Das bereinigte operative Ergebnis (Ebit) sieht das Management um Vorstandschefin Merz bei einem mittlerem dreistelligen Millionen-Euro-Betrag, was erheblich mehr ist als das zuvor avisierte "nahezu ausgeglichene" Ergebnis. Wegen der hohen Restrukturierungskosten geht thyssenkrupp unter dem Strich weiter von einem Verlust aus, der jedoch mit einem mittleren dreistelligen Mio-Betrag nicht mehr so hoch ausfallen soll wie ursprünglich geplant.

Im zweiten Quartal konnte thyssenkrupp von der Erholung von weiten Teilen der Wirtschaft profitieren. Umsatz und bereinigtes Ebit fielen deutlich besser aus, als Analysten erwartet hatten. Beim Stahl sowie beim Stahlhandel machten sich eine höhere Nachfrage sowie gestiegene Preise positiv bemerkbar, wenn auch die Materialverknappung die Umsätze im Stahlhandel belastete. Das Automobilzuliefergeschäft erholte sich ebenfalls deutlich - angetrieben von einer guten Nachfrage in China. Gebremst wurde das Wachstum jedoch durch die Engpässe bei Halbleitern, so thyssenkrupp. Das Geschäft mit Industriekomponenten entwickelte sich ebenfalls besser, angetrieben unter anderem durch die Nachfrage der Windanlagenbranche.

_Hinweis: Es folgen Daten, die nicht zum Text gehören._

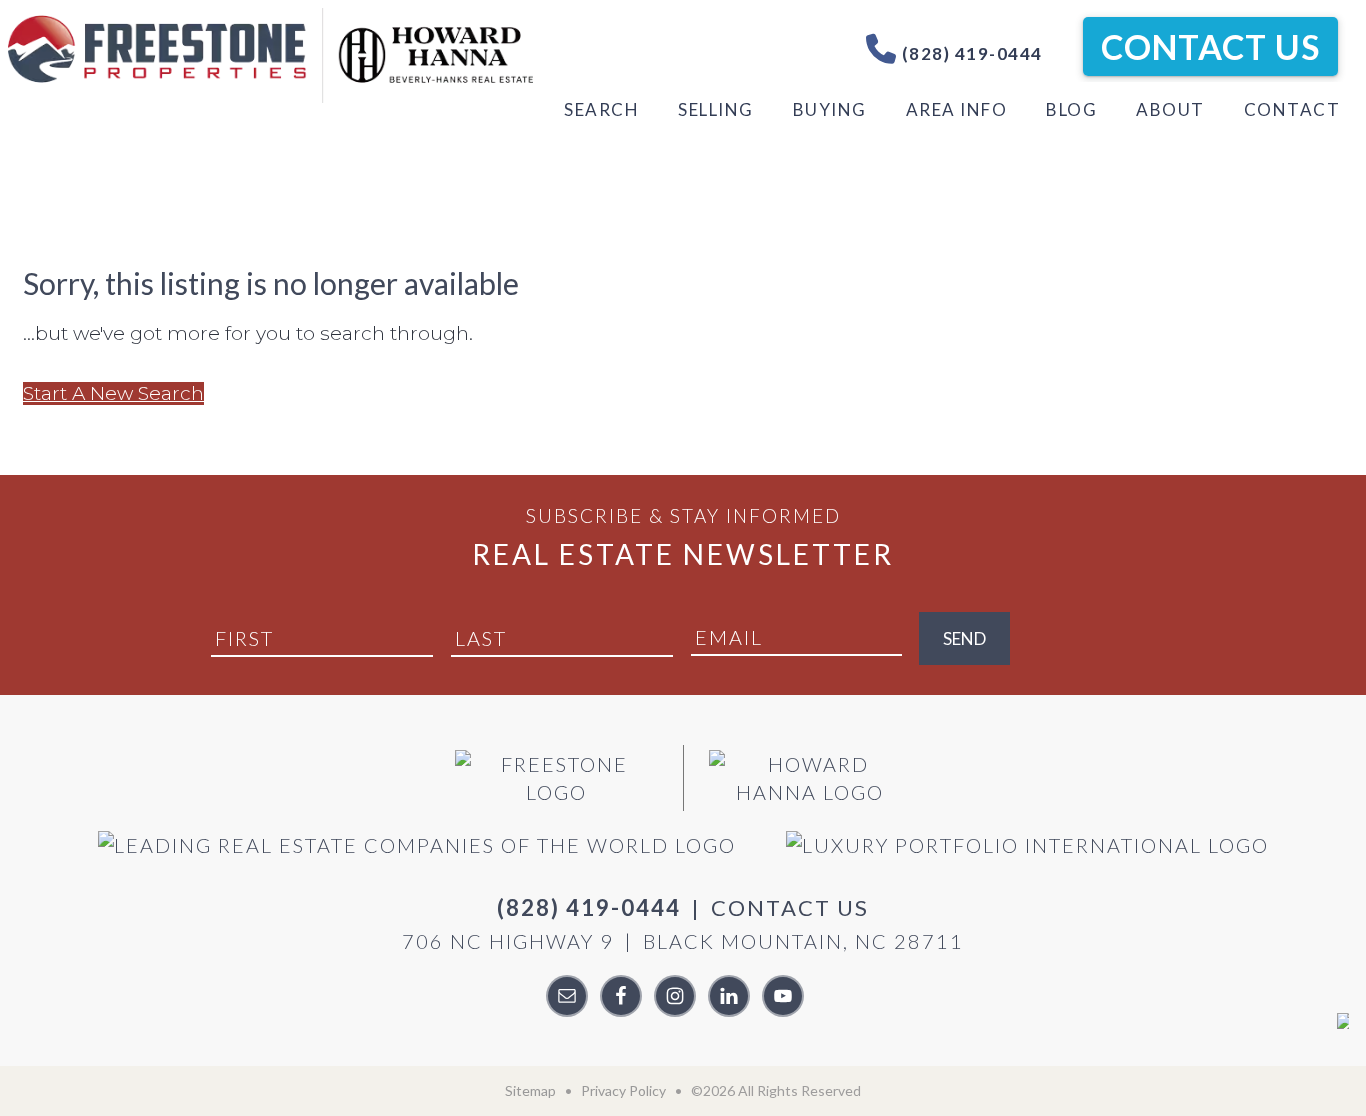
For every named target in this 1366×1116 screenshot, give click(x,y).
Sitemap (530, 1090)
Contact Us (1210, 46)
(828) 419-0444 (970, 53)
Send (964, 638)
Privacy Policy (623, 1090)
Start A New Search (113, 393)
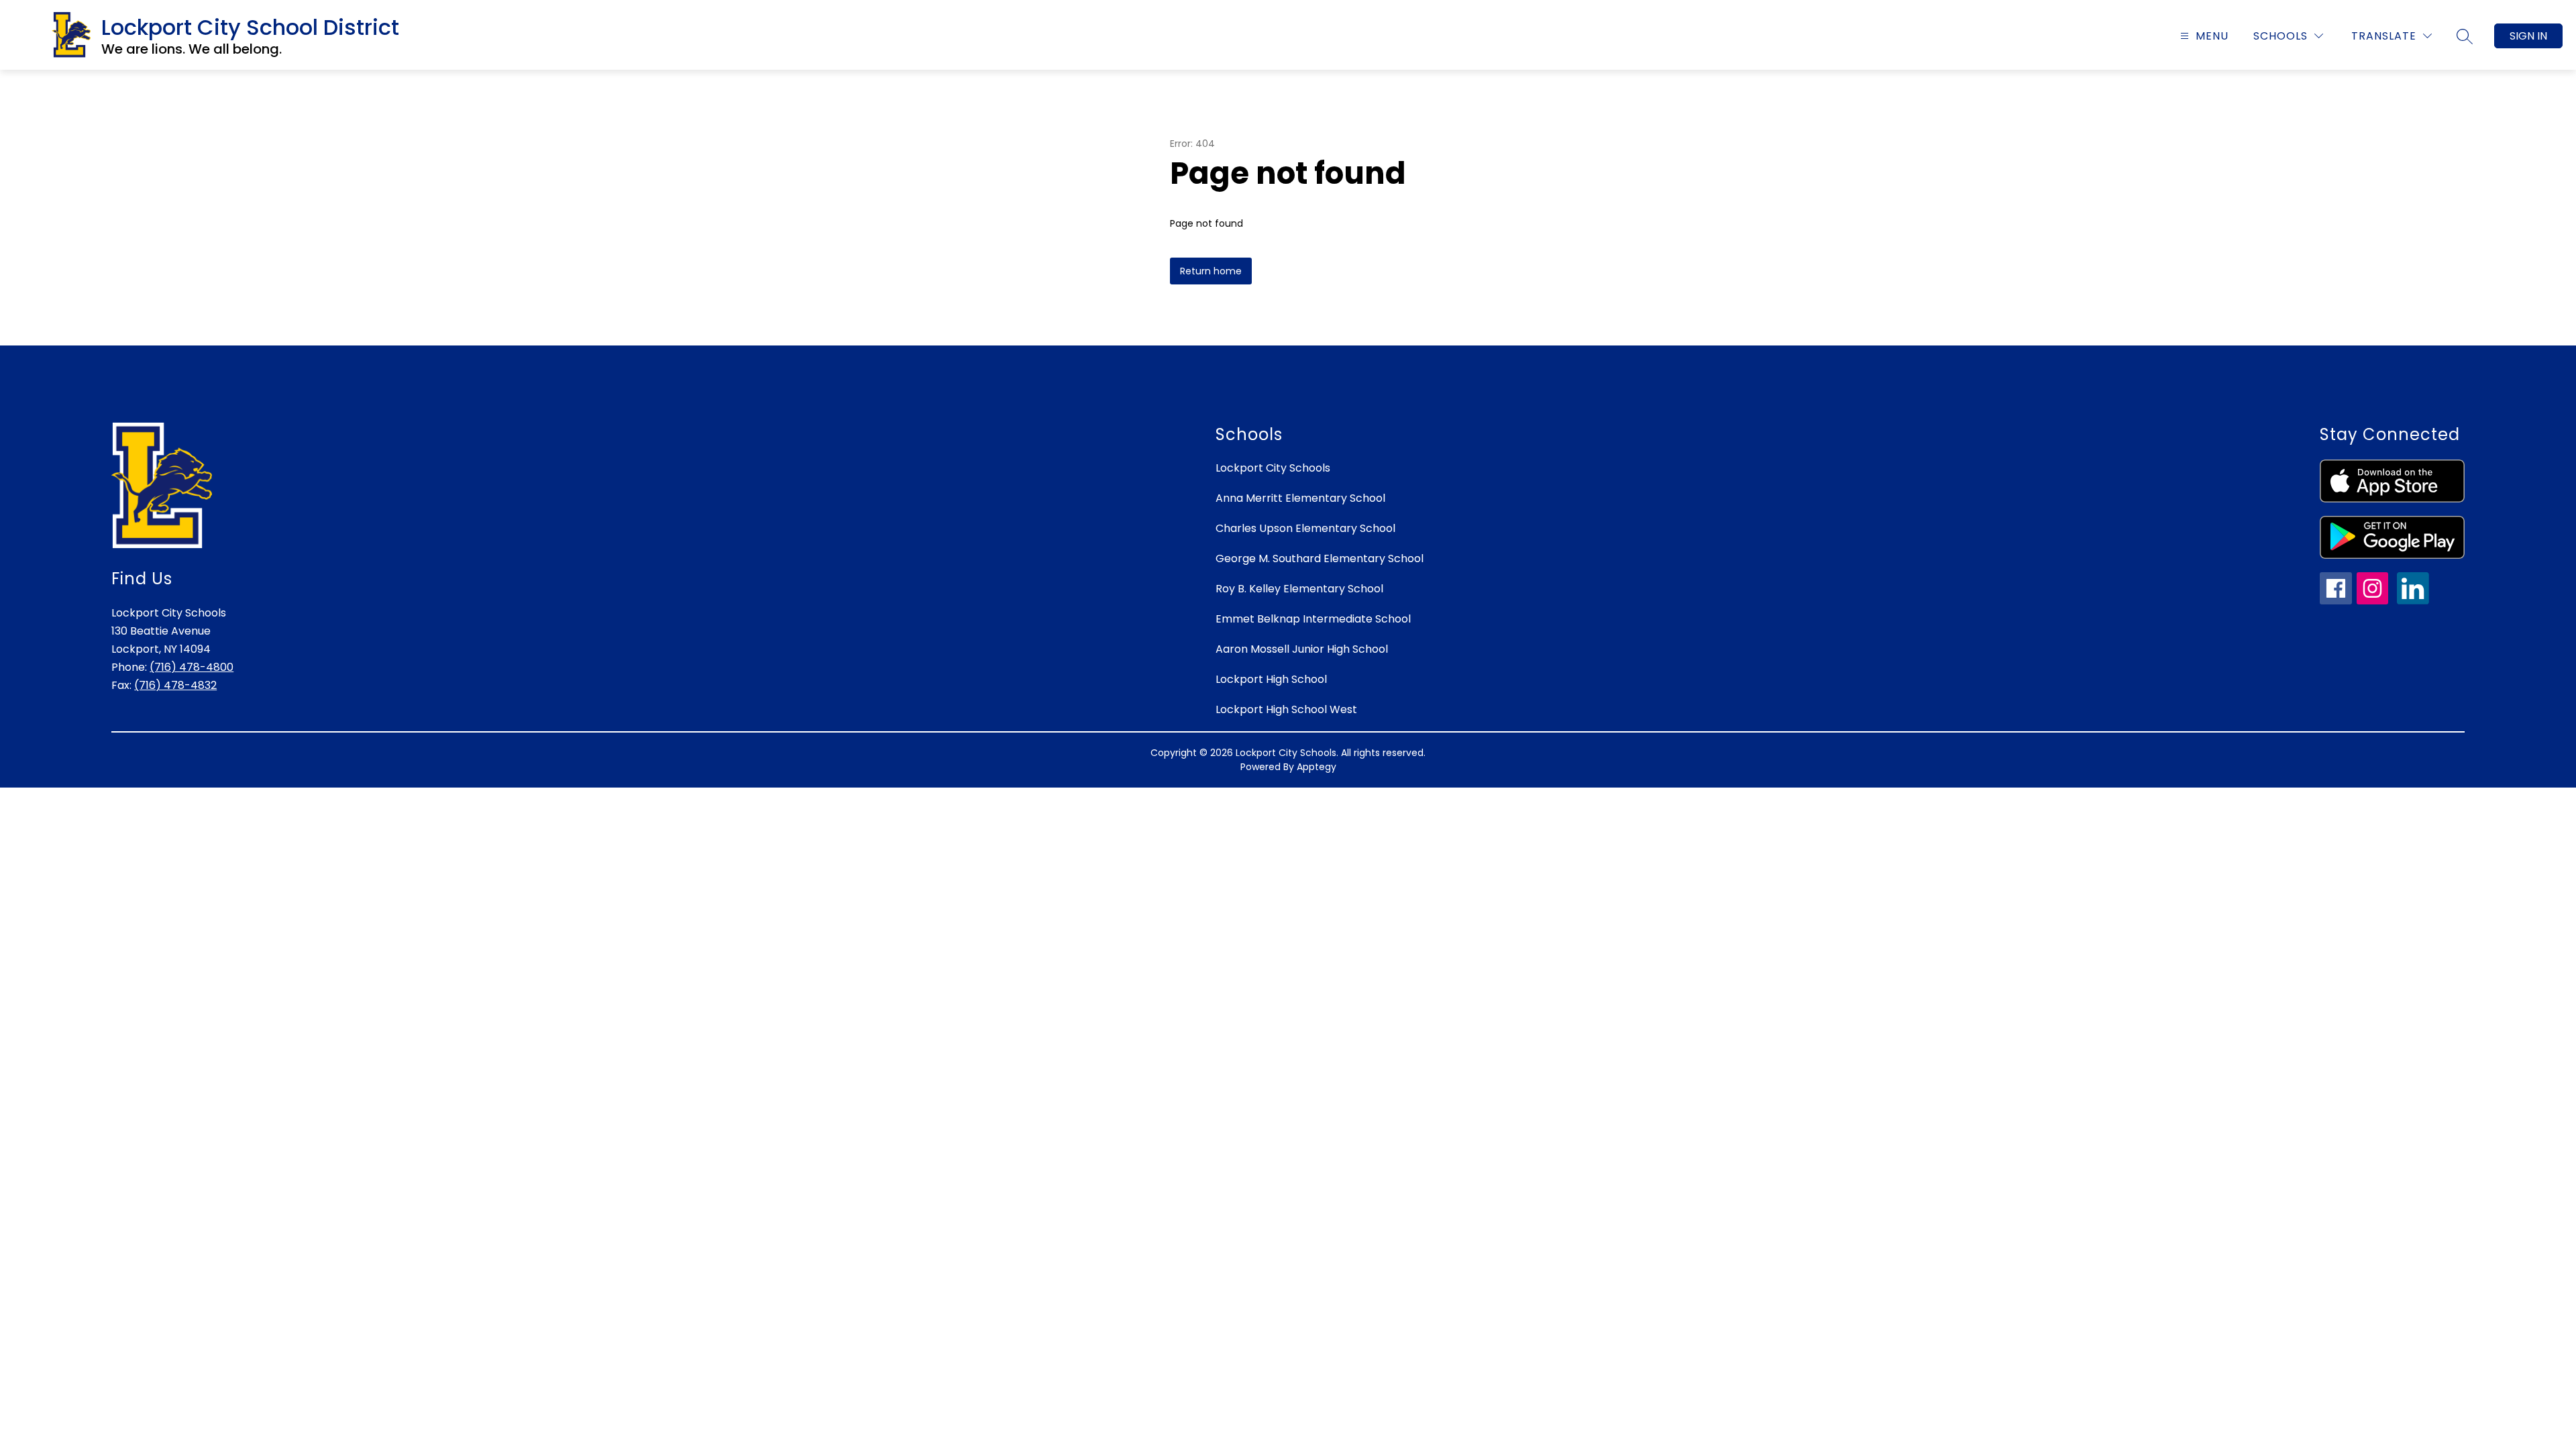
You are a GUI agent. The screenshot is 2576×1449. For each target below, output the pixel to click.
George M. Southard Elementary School (1320, 558)
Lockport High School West (1286, 709)
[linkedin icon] (2413, 600)
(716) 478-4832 (175, 685)
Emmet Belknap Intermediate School (1313, 619)
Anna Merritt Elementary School (1300, 498)
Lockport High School (1271, 679)
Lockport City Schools (1273, 468)
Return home (1211, 271)
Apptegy (1316, 766)
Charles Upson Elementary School (1305, 528)
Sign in (2528, 36)
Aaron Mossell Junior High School (1302, 649)
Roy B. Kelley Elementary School (1299, 588)
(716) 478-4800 (191, 667)
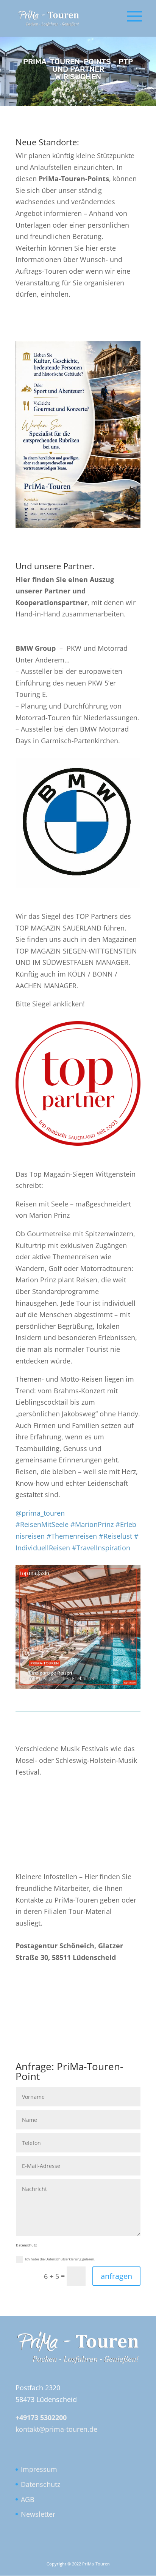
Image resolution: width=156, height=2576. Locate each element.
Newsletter (38, 2514)
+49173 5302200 (41, 2417)
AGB (27, 2499)
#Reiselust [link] (115, 1536)
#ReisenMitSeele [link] (42, 1524)
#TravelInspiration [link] (101, 1547)
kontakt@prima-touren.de (56, 2429)
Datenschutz (40, 2484)
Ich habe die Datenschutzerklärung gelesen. (60, 2259)
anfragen (116, 2276)
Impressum (39, 2469)
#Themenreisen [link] (72, 1536)
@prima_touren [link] (40, 1513)
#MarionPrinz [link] (92, 1524)
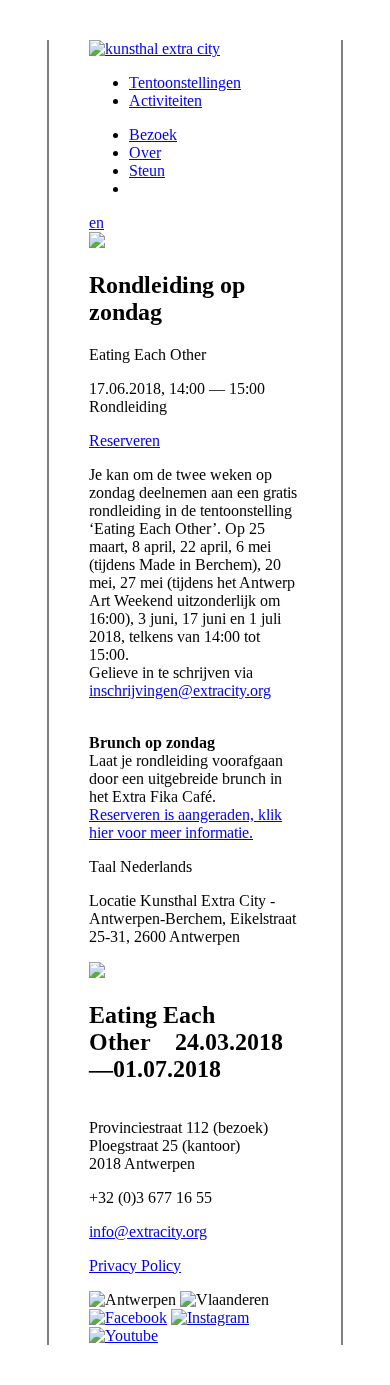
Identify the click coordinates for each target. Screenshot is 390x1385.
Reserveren (124, 440)
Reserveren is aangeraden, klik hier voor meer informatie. (185, 823)
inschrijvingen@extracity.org (180, 690)
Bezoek (153, 134)
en (96, 222)
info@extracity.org (148, 1231)
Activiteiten (165, 100)
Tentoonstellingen (185, 82)
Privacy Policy (135, 1265)
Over (145, 152)
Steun (147, 170)
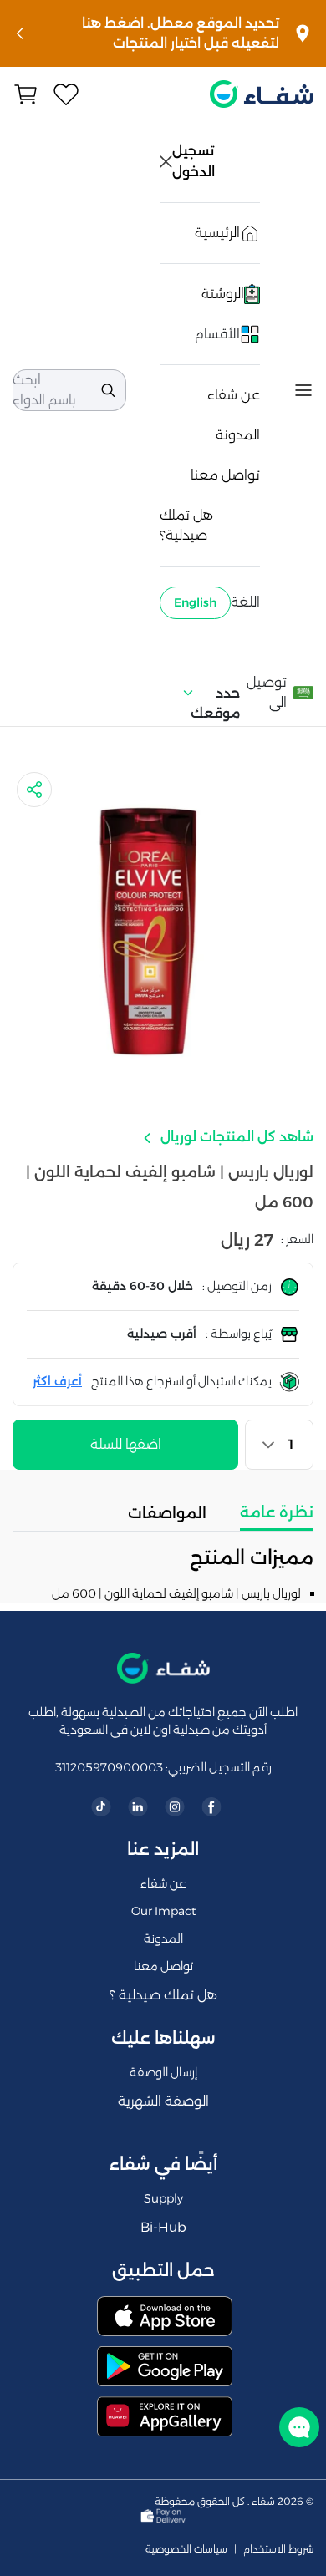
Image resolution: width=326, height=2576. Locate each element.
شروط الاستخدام (278, 2549)
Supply (163, 2198)
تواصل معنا (225, 475)
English (195, 602)
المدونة (238, 435)
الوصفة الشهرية (163, 2101)
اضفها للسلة (125, 1444)
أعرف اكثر (57, 1381)
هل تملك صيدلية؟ (186, 525)
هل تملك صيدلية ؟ (163, 1995)
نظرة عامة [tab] (276, 1512)
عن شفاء (233, 395)
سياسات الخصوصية (186, 2549)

Die Auftragslage zeigte sich robust. So stieg das Neugeschäft um 14 Prozent auf fast 8,7 Milliarden Euro. Der Umsatz legte um 4 Prozent auf knapp 8,6 Milliarden Euro zu. Das bereinigte Ebit verbesserte sich erheblich und betrug 220 Millionen Euro nach einem Verlust von 279 Millionen Euro im Vorjahr. Hier machten sich auch Einsparungen positiv bemerkbar. Hohe Restrukturierungskosten führten jedoch unter dem Strich zu einem Verlust von 199 Millionen Euro. Dieser fiel jedoch spürbar niedriger aus als der Fehlbetrag von 691 Millionen Euro im Vorjahr. Die Vorjahreszahlen sind um die Ergebnisse der im vergangenen Sommer verkauften Aufzugsparte bereinigt.

Im Quartal fielen dabei Restrukturierungskosten von rund 260 Millionen Euro an. Für das Geschäftsjahr sollen die Aufwendungen dafür weiterhin einen mittleren dreistelligen Millionen-Euro-Betrag erreichen. Dabei steht die Stahlsparte besonders im Blick.

Neben hohen Investitionen in die Modernisierung sowie "klimafreundlichen" Stahl will thyssenkrupp unter anderem tausende Arbeitsplätze streichen. Nach der Absage des Verkaufs der Sparte will Merz das Geschäft "perspektivisch" verselbstständigen. Dies benötige jedoch Zeit, sagte Finanzchef Klaus Keysberg. So werde eine Ausgliederung "definitiv nicht mehr" in diesem Jahr kommen.

CFO: In diesem Jahr keinen Spinoff beim Stahl

thyssenkrupp nimmt sich nach dem gescheiterten Verkauf des Stahlgeschäfts an Liberty Steel Zeit, um über dessen Zukunft zu entscheiden. Es werde geprüft, wie eine Verselbstständigung des Bereichs aussehen könnte, sagte Konzernfinanzchef Klaus Keysberg in einer Telefonpressekonferenz. Doch dafür werde man sich Zeit nehmen. "Dieses Jahr wird es definitiv keinen Spinoff beim Stahl geben", sagte Keysberg. Von einer Entscheidung sei man noch weit entfernt.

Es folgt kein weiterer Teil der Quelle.